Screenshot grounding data
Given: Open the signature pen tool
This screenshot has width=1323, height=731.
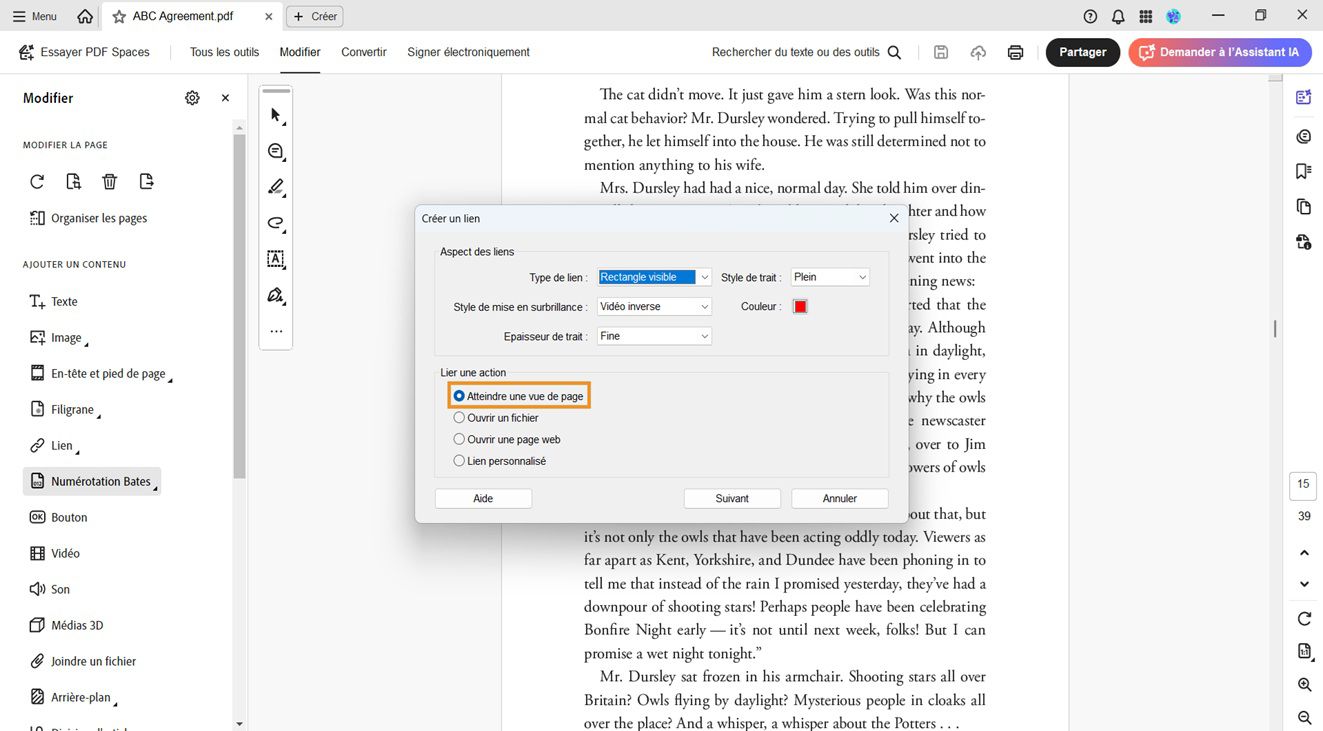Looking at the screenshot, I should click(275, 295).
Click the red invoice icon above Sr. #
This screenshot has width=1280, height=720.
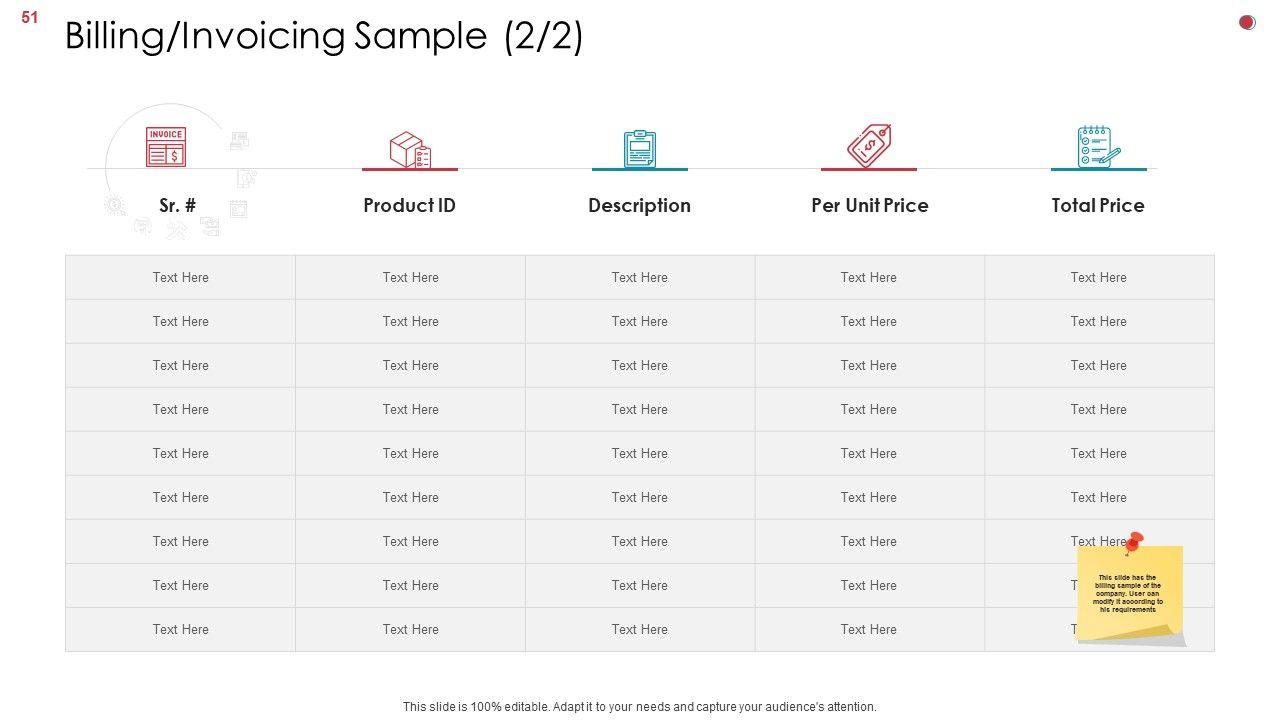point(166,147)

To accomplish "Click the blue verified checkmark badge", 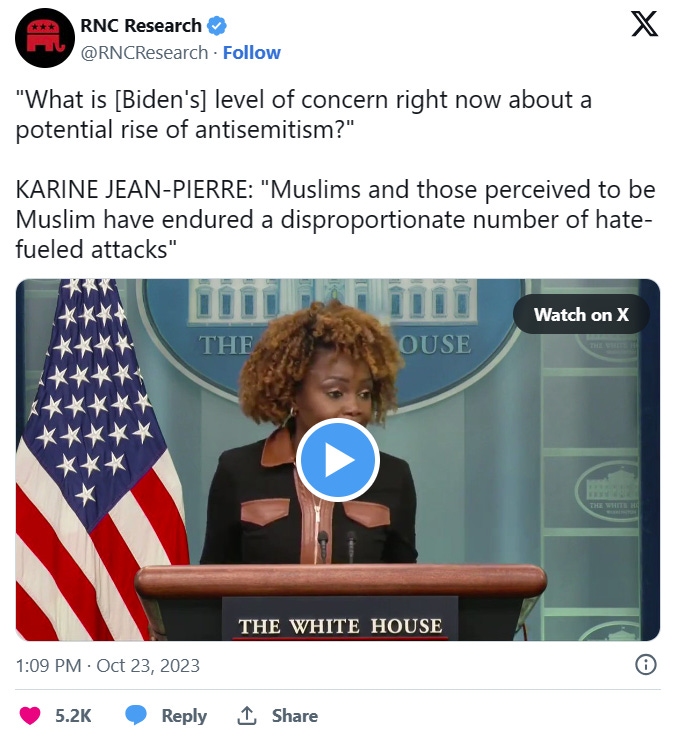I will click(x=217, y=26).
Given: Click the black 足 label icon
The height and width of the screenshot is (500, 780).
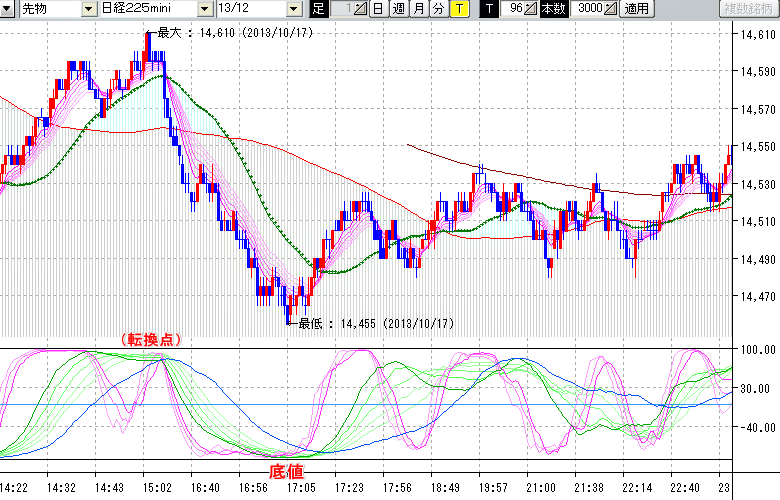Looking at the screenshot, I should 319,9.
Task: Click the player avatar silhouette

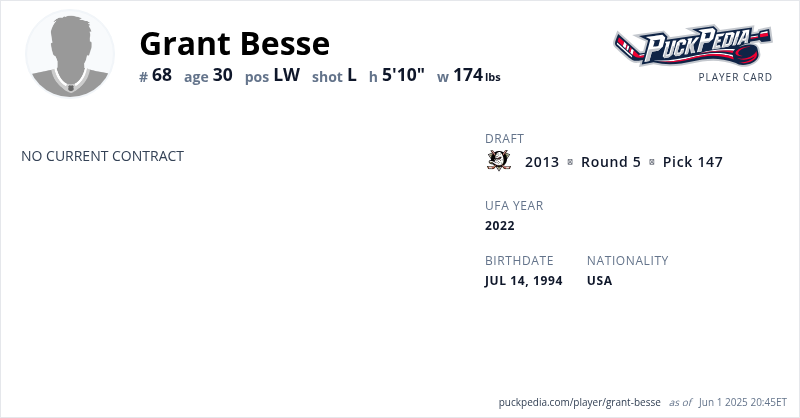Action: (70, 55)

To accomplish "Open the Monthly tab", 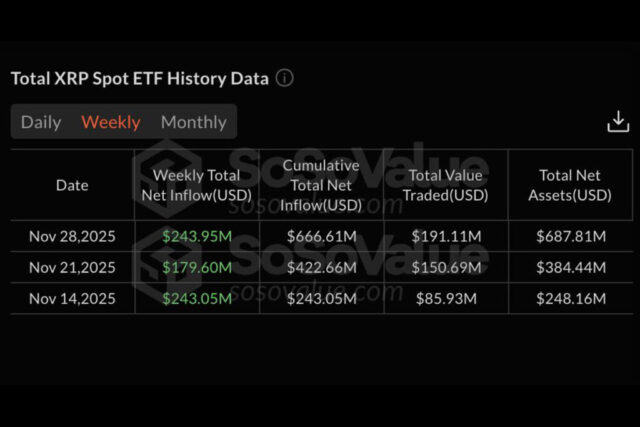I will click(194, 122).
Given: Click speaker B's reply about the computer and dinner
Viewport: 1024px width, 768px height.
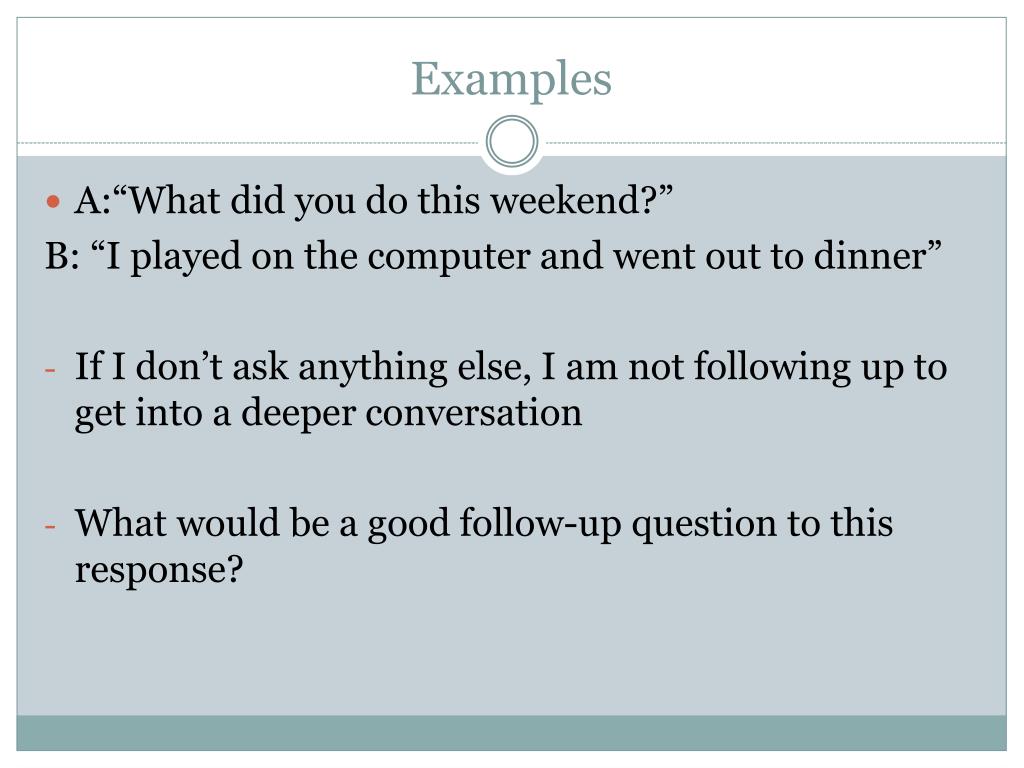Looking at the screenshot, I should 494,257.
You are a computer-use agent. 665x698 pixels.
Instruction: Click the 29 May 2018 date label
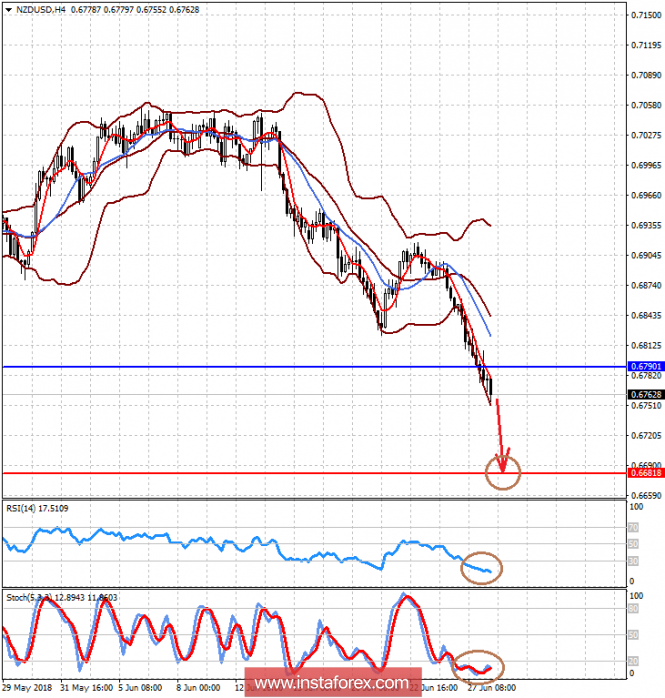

* [Work request]
Please transcribe word for word the lines from the one bearing "You are a computer-use agent. 665x698 pixels." through the last line of the records above, omitting the pictures.

* [Response area]
You are a computer-use agent. 665x698 pixels.
Instruction: Click the 29 May 2018 date label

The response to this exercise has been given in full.